Görüldüğü üzere Cumhuriyetçi Millet Partisi ve Hürriyet Partisi, Sayın İsmet İnönü’nün muhalefetin dağılmaması konusundaki birleştirici çağrılarına kulaklarını ısrarla tıkamasaydılar, 1957 seçiminde iktidar el değiştirecekti. Muhalefetin aldığı oylara bakıldığında, 1957 seçiminin aslında kazanıldığı, bazı siyasal hesaplarla işbirliğinin gerçekleşemediği anlaşılır. Gerçi iktidar, muhalefet ittifakının bozulması için iki adım atmıştı. Birincisi, seçim kanunu değişikliğine göre iki veya daha fazla siyasi partiden oluşacak bir “karma liste” yapılamıyor, farklı siyasi partilerin adayları aynı seçim listesinde sıralanamıyordu. İkincisi, muhalefet partisi milletvekillerinin istifa ederek diğer bir siyasi partiden aday gösterilmeleri engellenmişti. Bu durumda üçlü ittifakın zarar görmemesi tek bir partiden seçimlere girmek ve hâlihazırda milletvekili olanların seçimde aday olmaması şartına bağlıydı. Fakat Hürriyet Partisi ve Cumhuriyet Millet Partisi yöneticileri bu görüşe sıcak bakmamışlar, kendi listelerinden seçimlere girerek yeniden milletvekili olmayı tercih etmişlerdi. Seçimler sonucunda parlamentoda oluşan siyasal tablo her açıdan olumsuzdu. Zira Cumhuriyetçi Millet Partisi ve Hürriyet Partisi Türkiye genelinde yalnızca 4’er milletvekili çıkarabilmiş, iktidar ise Demokrat Parti’de kalmıştı.

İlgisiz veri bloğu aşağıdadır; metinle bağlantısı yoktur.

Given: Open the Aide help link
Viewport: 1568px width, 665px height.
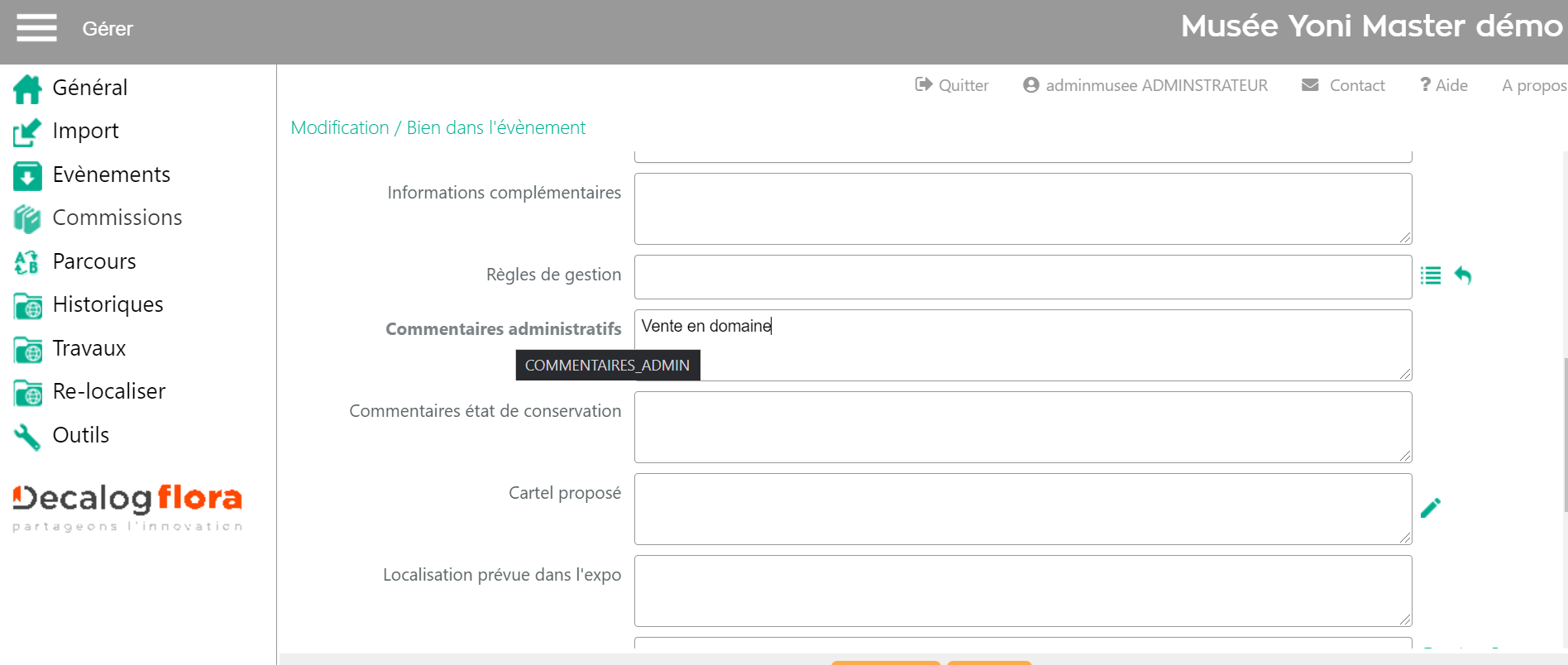Looking at the screenshot, I should 1444,85.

Türkiye önümüzdeki günlerde kritik bir seçim süreci içerisine girecektir. İşte bu noktada 1957 seçimi önemli bir örnek olarak ortaya çıkmaktadır. Altılı masa geçmiş siyasal deneyimleri göz önünde bulundurarak hareket etmeli, muhalefet cephesinin birliğine hâlel gelmemesi adına büyük bir çaba sarfetmelidir. Bugün de iktidar tıpkı Demokrat Parti’nin yaptığı gibi seçimlerden önce seçim kanununu değiştirmiş ve ittifak olarak seçimlere katılmayı özellikle oy oranı az olan siyasi partiler açısından anlamsız kılmıştır. Bu düzenlemenin amacı mevcut muhalefet bloğunu dağıtmaktan başka bir şey değildir.

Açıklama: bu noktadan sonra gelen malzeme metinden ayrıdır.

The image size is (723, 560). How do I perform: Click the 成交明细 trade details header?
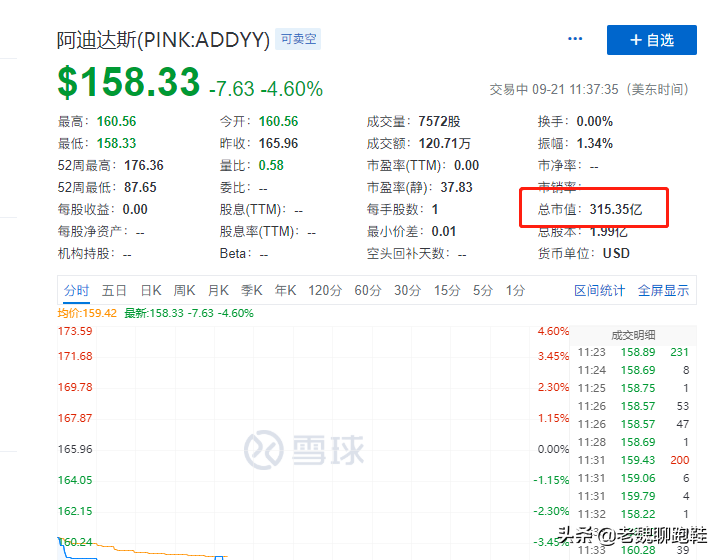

1957 seçimi öncesinde kabul edilen benzer hükümler muhalefet ittifakının bozulmasına neden olmuştur. Seçmenler, sandıkta muhalefet partilerinin lehine çoğunluk sağlamış olsalar da o dönem kullanılan seçim sistemi iktidar değişikliğini engellemiştir. Ancak, 65 yıl önce verilen mesajın bugün iyi okunması gerekir. O gün iki muhalefet partisi mevcut vekillerinin tekrar vekil olmalarını sağlamak için Cumhuriyet Halk Partisi çatısı altında ittifak kurmaya yanaşmamış ve iktidar kaybedilmiştir. Geçmişten gerekli dersler çıkarılmalı, hatalar tekrar edilmemelidir. Altılı masanın iradesi ve birliği tüm siyasi partilerin amaçlarından üstündür. Masayı birlikte tutmanın seçimin kazanılmasında çok önemli bir rol oynadığı unutulmamalıdır.

Cumhuriyet Halk Partisi, tarihsel misyonuna uygun şekilde geçmişte olduğu gibi bugün de birleştirici işlevini yerine getirmektedir. Nitekim bu bütünleştirici işlev, Cumhuriyet’imizin demokrasi, hukuk ve adalet ile taçlandırılmasını sağlayacaktır.